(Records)
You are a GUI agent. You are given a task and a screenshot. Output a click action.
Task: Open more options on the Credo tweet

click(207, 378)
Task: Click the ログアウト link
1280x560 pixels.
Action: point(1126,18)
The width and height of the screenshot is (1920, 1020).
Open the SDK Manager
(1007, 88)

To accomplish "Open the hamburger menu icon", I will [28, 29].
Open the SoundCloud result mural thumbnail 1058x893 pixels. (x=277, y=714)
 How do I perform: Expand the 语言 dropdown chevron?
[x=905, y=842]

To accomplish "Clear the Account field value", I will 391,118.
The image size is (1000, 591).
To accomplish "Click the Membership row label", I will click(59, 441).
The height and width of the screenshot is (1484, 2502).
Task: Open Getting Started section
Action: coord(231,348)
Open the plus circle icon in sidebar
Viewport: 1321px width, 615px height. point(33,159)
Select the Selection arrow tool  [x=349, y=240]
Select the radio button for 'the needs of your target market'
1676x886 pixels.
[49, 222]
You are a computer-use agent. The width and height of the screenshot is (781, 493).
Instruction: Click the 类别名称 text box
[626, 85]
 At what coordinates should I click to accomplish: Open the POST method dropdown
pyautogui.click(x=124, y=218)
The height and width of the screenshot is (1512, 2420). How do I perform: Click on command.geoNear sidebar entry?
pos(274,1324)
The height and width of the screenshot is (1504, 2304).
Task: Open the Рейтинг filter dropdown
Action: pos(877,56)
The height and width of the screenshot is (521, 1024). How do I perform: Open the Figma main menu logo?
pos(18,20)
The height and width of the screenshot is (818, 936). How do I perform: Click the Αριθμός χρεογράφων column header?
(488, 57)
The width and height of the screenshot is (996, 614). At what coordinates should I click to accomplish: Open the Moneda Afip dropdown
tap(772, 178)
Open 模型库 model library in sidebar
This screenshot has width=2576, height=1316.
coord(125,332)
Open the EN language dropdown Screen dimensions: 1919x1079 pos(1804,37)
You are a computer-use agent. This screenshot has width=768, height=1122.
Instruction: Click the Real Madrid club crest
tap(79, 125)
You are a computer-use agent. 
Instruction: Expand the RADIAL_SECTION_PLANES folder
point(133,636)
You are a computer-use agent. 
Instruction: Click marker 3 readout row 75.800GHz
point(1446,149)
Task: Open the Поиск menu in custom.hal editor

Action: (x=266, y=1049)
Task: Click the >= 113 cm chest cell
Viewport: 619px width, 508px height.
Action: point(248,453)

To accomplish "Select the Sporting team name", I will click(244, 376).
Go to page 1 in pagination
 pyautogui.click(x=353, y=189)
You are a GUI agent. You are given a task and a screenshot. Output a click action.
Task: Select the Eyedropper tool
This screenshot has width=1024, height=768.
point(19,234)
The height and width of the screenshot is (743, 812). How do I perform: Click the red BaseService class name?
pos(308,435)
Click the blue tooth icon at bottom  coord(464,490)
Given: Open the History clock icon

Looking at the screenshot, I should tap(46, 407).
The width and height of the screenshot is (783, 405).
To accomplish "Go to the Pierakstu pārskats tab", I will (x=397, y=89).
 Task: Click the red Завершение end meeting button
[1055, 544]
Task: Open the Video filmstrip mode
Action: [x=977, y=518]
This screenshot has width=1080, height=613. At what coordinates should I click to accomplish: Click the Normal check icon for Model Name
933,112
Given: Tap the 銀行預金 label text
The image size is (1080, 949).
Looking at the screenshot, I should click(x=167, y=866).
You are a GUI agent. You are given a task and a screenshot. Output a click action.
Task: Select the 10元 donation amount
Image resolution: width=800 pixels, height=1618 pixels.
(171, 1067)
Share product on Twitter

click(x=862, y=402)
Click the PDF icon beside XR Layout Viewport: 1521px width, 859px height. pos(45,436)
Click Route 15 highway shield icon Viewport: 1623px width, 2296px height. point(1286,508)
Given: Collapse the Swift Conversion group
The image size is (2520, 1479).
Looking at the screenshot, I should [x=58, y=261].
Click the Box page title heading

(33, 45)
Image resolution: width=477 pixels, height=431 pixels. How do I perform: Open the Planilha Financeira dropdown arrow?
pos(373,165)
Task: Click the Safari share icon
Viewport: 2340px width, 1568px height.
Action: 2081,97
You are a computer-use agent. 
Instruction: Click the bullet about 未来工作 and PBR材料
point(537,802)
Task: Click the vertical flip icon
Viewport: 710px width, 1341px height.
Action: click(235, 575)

■ WHAT IS EXPECTED
Please repeat the lines above, swapping "hamburger menu icon" for "navigation menu icon" and leaving everything else the same.

■ ANSWER TO THIS TASK
You are a GUI agent. You are given a task and a screenshot. Output a click action.
Task: Open more options on the Credo tweet

click(207, 378)
Task: Click the ログアウト link
1280x560 pixels.
Action: point(1126,18)
The width and height of the screenshot is (1920, 1020).
Open the SDK Manager
(1007, 88)

To accomplish "Open the navigation menu icon", I will [28, 29].
Open the SoundCloud result mural thumbnail 1058x893 pixels. (x=277, y=714)
 How do I perform: Expand the 语言 dropdown chevron?
[x=905, y=842]

To accomplish "Clear the Account field value", I will 391,118.
The image size is (1000, 591).
To accomplish "Click the Membership row label", I will click(59, 441).
The height and width of the screenshot is (1484, 2502).
Task: Open Getting Started section
Action: coord(231,348)
Open the plus circle icon in sidebar
Viewport: 1321px width, 615px height. point(33,159)
Select the Selection arrow tool  [x=349, y=240]
Select the radio button for 'the needs of your target market'
1676x886 pixels.
[49, 222]
You are a computer-use agent. The width and height of the screenshot is (781, 493).
Instruction: Click the 类别名称 text box
[626, 85]
 At what coordinates should I click to accomplish: Open the POST method dropdown
pyautogui.click(x=124, y=218)
The height and width of the screenshot is (1512, 2420). How do I perform: Click on command.geoNear sidebar entry?
pos(274,1324)
The height and width of the screenshot is (1504, 2304).
Task: Open the Рейтинг filter dropdown
Action: pos(877,56)
The height and width of the screenshot is (521, 1024). How do I perform: Open the Figma main menu logo?
pos(18,20)
The height and width of the screenshot is (818, 936). How do I perform: Click the Αριθμός χρεογράφων column header?
(488, 57)
The width and height of the screenshot is (996, 614). At what coordinates should I click to accomplish: Open the Moneda Afip dropdown
tap(772, 178)
Open 模型库 model library in sidebar
This screenshot has width=2576, height=1316.
coord(125,332)
Open the EN language dropdown Screen dimensions: 1919x1079 pos(1804,37)
You are a computer-use agent. This screenshot has width=768, height=1122.
Instruction: Click the Real Madrid club crest
tap(79, 125)
You are a computer-use agent. 
Instruction: Expand the RADIAL_SECTION_PLANES folder
point(133,636)
You are a computer-use agent. 
Instruction: Click marker 3 readout row 75.800GHz
point(1446,149)
Task: Open the Поиск menu in custom.hal editor

Action: (x=266, y=1049)
Task: Click the >= 113 cm chest cell
Viewport: 619px width, 508px height.
Action: point(248,453)

To accomplish "Select the Sporting team name", I will click(244, 376).
Go to page 1 in pagination
 pyautogui.click(x=353, y=189)
You are a GUI agent. You are given a task and a screenshot. Output a click action.
Task: Select the Eyedropper tool
This screenshot has width=1024, height=768.
point(19,234)
The height and width of the screenshot is (743, 812). How do I perform: Click the red BaseService class name?
pos(308,435)
Click the blue tooth icon at bottom  coord(464,490)
Given: Open the History clock icon

Looking at the screenshot, I should tap(46, 407).
The width and height of the screenshot is (783, 405).
To accomplish "Go to the Pierakstu pārskats tab", I will (x=397, y=89).
 Task: Click the red Завершение end meeting button
[1055, 544]
Task: Open the Video filmstrip mode
Action: [x=977, y=518]
This screenshot has width=1080, height=613. At what coordinates should I click to accomplish: Click the Normal check icon for Model Name
933,112
Given: Tap the 銀行預金 label text
The image size is (1080, 949).
Looking at the screenshot, I should click(x=167, y=866).
You are a GUI agent. You are given a task and a screenshot. Output a click action.
Task: Select the 10元 donation amount
Image resolution: width=800 pixels, height=1618 pixels.
(171, 1067)
Share product on Twitter

click(x=862, y=402)
Click the PDF icon beside XR Layout Viewport: 1521px width, 859px height. pos(45,436)
Click Route 15 highway shield icon Viewport: 1623px width, 2296px height. point(1286,508)
Given: Collapse the Swift Conversion group
The image size is (2520, 1479).
Looking at the screenshot, I should [x=58, y=261].
Click the Box page title heading

(33, 45)
Image resolution: width=477 pixels, height=431 pixels. How do I perform: Open the Planilha Financeira dropdown arrow?
pos(373,165)
Task: Click the Safari share icon
Viewport: 2340px width, 1568px height.
Action: 2081,97
You are a computer-use agent. 
Instruction: Click the bullet about 未来工作 and PBR材料
point(537,802)
Task: Click the vertical flip icon
Viewport: 710px width, 1341px height.
Action: click(235, 575)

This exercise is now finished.